16.6 Demo-Agenten des Resellers

Reseller können im Rahmen ihrer Lizenz eigene Demo-Agenten erstellen. Diese sind ausschließlich zu Präsentations- und Akquisezwecken bestimmt und dürfen nicht als produktiver Telefon-Service eingesetzt werden. Eine produktive Nutzung erfordert den Abschluss eines regulären Endkunden-Tarifs.

16.7 Beendigung der Reseller-Beziehung

Beide Parteien können die Reseller-Beziehung mit einer Frist von 14 Tagen zum Monatsende ordentlich kündigen. Das Recht zur außerordentlichen Kündigung aus wichtigem Grund — insbesondere bei nachhaltigem Verstoß gegen Abschnitt 16.5 oder gegen geltendes Recht — bleibt unberührt. Mit Beendigung der Reseller-Beziehung endet das Recht zur Vermittlung und Eigenwerbung. Provisionsansprüche aus bereits vermittelten und bezahlten Endkunden- Rechnungen bleiben, soweit bereits entstanden, unberührt.

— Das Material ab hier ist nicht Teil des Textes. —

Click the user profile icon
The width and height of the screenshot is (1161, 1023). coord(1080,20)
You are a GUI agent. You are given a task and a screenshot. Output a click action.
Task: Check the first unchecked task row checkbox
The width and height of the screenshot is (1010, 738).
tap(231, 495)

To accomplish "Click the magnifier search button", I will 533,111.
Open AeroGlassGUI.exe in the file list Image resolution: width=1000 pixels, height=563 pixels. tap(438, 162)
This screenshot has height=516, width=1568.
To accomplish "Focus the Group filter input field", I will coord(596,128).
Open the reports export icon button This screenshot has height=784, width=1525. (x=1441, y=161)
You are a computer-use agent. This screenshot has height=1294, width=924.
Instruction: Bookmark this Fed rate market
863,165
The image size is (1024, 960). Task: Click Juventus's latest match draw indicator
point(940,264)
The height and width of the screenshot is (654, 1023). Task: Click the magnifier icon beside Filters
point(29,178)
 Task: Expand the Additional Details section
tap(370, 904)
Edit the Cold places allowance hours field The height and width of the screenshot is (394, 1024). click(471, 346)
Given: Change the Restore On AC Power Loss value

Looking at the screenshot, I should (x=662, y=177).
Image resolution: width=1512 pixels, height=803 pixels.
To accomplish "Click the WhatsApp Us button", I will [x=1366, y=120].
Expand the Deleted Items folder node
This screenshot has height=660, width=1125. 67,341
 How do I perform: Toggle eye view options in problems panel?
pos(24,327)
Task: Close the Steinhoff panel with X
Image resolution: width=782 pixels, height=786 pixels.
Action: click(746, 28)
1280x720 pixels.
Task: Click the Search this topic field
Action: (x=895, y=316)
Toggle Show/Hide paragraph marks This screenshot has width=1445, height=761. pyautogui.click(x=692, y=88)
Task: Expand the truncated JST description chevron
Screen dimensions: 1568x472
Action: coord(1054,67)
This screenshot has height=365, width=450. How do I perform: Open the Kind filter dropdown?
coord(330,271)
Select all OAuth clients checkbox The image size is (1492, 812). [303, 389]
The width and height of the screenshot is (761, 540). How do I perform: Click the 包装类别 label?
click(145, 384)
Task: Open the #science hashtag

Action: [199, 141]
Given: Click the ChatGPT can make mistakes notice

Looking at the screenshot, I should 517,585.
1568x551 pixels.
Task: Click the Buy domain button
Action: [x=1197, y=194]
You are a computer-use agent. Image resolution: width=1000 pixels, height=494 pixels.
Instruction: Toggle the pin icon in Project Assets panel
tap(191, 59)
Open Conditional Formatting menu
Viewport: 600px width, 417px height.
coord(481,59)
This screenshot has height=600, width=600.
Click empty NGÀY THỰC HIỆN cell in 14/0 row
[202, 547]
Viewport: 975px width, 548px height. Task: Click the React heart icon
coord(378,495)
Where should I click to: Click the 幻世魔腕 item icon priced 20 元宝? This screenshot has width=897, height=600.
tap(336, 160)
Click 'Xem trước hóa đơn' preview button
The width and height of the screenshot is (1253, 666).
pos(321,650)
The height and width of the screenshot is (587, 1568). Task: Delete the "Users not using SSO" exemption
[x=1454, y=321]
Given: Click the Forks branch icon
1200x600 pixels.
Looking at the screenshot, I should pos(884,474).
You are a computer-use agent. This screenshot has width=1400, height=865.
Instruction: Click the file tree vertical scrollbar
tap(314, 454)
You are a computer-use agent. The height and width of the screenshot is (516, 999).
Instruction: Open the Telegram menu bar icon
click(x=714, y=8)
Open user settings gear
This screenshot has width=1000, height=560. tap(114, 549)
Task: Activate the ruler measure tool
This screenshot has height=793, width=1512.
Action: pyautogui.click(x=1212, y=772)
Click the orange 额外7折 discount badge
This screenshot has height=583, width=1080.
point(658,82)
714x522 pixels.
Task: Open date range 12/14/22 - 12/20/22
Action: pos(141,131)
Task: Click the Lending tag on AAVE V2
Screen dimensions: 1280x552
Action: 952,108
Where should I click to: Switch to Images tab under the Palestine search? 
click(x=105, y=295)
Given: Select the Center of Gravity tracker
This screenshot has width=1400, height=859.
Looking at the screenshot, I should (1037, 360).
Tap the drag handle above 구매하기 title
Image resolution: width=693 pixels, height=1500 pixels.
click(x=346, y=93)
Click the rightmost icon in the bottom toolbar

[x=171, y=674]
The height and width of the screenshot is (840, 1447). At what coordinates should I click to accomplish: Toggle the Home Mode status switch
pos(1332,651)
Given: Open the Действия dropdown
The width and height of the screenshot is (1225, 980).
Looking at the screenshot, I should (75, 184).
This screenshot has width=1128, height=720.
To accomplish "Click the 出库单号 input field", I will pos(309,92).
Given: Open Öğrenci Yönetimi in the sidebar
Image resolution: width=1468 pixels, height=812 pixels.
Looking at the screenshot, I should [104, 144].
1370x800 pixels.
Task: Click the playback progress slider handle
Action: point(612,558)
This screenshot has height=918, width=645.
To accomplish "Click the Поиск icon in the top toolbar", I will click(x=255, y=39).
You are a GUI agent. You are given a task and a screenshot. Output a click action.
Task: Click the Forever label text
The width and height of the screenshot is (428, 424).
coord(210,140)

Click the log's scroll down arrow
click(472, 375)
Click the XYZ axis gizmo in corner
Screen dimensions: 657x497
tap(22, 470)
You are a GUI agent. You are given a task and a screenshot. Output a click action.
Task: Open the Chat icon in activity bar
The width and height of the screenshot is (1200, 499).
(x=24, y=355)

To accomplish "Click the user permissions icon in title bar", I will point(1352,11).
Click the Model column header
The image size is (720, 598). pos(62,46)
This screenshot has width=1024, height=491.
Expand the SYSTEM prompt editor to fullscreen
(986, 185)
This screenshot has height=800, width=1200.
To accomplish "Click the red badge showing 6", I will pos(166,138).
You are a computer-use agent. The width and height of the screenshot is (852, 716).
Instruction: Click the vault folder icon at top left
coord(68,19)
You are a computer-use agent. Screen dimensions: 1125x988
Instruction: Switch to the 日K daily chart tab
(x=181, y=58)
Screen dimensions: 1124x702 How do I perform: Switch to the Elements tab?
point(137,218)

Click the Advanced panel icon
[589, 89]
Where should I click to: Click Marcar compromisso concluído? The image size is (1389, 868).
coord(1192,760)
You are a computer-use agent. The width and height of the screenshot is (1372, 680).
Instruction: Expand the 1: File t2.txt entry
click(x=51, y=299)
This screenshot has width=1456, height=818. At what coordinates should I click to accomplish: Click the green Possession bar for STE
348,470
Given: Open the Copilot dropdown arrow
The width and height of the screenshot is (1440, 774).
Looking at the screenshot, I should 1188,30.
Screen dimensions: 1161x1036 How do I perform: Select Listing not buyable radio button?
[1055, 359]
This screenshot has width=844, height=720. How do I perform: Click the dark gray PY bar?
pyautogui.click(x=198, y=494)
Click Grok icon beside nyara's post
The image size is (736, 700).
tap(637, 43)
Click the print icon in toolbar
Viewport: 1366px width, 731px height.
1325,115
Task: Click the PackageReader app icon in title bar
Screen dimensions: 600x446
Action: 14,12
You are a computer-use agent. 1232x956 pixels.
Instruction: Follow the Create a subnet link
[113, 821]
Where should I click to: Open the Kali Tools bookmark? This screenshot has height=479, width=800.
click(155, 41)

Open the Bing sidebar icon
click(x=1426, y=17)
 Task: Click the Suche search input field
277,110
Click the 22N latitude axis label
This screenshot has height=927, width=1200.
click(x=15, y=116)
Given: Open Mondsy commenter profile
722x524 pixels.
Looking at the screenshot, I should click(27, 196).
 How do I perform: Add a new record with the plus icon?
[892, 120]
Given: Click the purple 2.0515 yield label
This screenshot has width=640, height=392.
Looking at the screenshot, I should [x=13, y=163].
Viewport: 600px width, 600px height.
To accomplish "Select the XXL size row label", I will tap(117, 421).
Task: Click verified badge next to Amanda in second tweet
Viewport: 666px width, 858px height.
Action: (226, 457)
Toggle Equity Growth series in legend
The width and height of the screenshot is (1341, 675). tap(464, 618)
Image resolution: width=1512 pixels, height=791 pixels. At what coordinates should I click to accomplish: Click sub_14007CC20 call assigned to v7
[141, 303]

16.8 Steuerliche Selbstverantwortung

Der Reseller ist für die ordnungsgemäße Versteuerung seiner Provisionen sowie für die Anmeldung etwaiger Gewerbe-, Sozialversicherungs- und Umsatzsteuer-Pflichten selbst verantwortlich. Der Anbieter übernimmt keine Steuerberatung und keine Haftung für aus der Reseller-Tätigkeit resultierende Steuer- oder Sozialversicherungsforderungen.


17. Änderungen der AGB

Der Anbieter behält sich vor, diese AGB mit Wirkung für die Zukunft zu ändern. Wesentliche Änderungen werden dem Kunden mindestens 30 Tage vor Inkrafttreten per E-Mail oder im Dashboard angekündigt. Widerspricht der Kunde der Änderung nicht innerhalb von 30 Tagen nach Zugang der Mitteilung in Textform, gelten die geänderten AGB als angenommen. Auf diese Rechtsfolge wird der Kunde in der Änderungsmitteilung gesondert hingewiesen. Widerspricht der Kunde fristgerecht, kann der Anbieter den Vertrag zum Wirksamkeitsdatum der Änderung außerordentlich kündigen.

18. Vertraulichkeit

Beide Parteien verpflichten sich, alle als vertraulich gekennzeichneten oder ihrer Natur nach vertraulichen Informationen der jeweils anderen Partei nur zur Vertragserfüllung zu verwenden und Dritten nicht zugänglich zu machen. Diese Verpflichtung besteht über das Vertragsende hinaus für drei Jahre fort. Ausnahmen gelten für allgemein bekannte Informationen, für gesetzliche Offenlegungspflichten sowie für Subunternehmer im Rahmen der Leistungserbringung.

19. Salvatorische Klausel

Sollten einzelne Bestimmungen dieser AGB ganz oder teilweise unwirksam sein oder werden, so wird dadurch die Wirksamkeit der übrigen Bestimmungen nicht berührt. Anstelle der unwirksamen Bestimmung gilt eine wirksame Regelung als vereinbart, die dem mit der unwirksamen Bestimmung verfolgten Zweck am nächsten kommt.

20. Anwendbares Recht und Gerichtsstand

Es gilt österreichisches Recht unter Ausschluss des UN-Kaufrechts und der Verweisungsnormen des internationalen Privatrechts. Ausschließlicher Gerichtsstand für alle Streitigkeiten aus oder im Zusammenhang mit diesem Vertrag ist — soweit gesetzlich zulässig — das sachlich zuständige Gericht am Sitz des Anbieters (Landesgericht St. Pölten).

21. Schlussbestimmungen

Mündliche Nebenabreden bestehen nicht. Änderungen und Ergänzungen dieses Vertrags bedürfen der Textform; dies gilt auch für die Aufhebung dieses Textformerfordernisses. Der Kunde ist nicht berechtigt, Rechte und Pflichten aus diesem Vertrag ohne vorherige schriftliche Zustimmung des Anbieters auf Dritte zu übertragen.

Hinweis zur Rechtsberatung: Diese AGB wurden mit größtmöglicher Sorgfalt erstellt, ersetzen jedoch keine individuelle Rechtsberatung. Vor Verwendung im Produktivbetrieb empfehlen wir eine abschließende Prüfung durch einen auf IT- bzw. SaaS-Recht spezialisierten Rechtsanwalt.